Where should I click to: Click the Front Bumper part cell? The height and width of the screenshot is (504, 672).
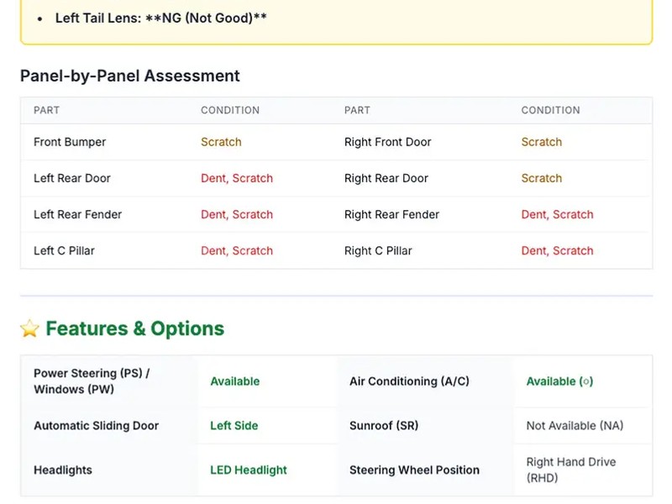tap(70, 142)
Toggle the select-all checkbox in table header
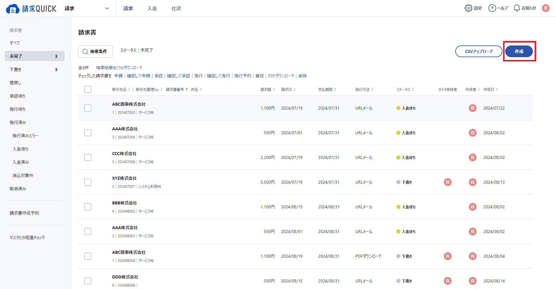Viewport: 556px width, 289px height. pos(88,89)
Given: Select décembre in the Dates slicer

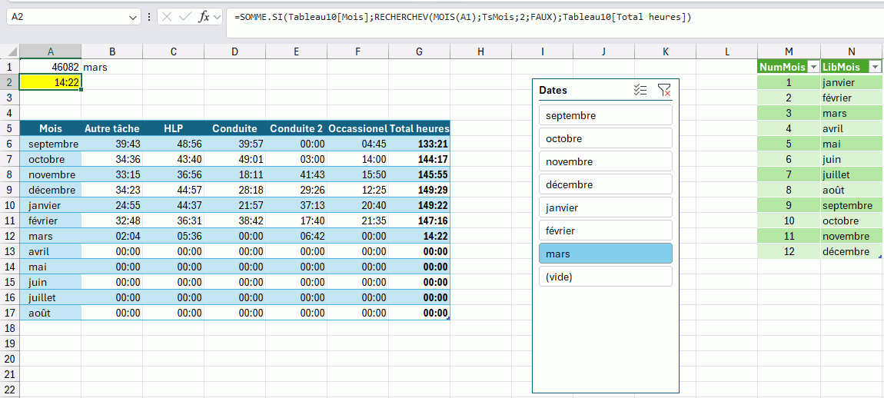Looking at the screenshot, I should [x=605, y=184].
* * *
- **TASK INSTRUCTIONS**
Transcribe the listing in full and omit the pictures.

- **ANSWER SECTION**
Where should I click to: Click the Front Bumper part cell? The height and width of the screenshot is (504, 672).
tap(70, 142)
Toggle the select-all checkbox in table header
Viewport: 556px width, 289px height. pos(88,89)
Given: Select décembre in the Dates slicer

Looking at the screenshot, I should [x=605, y=184].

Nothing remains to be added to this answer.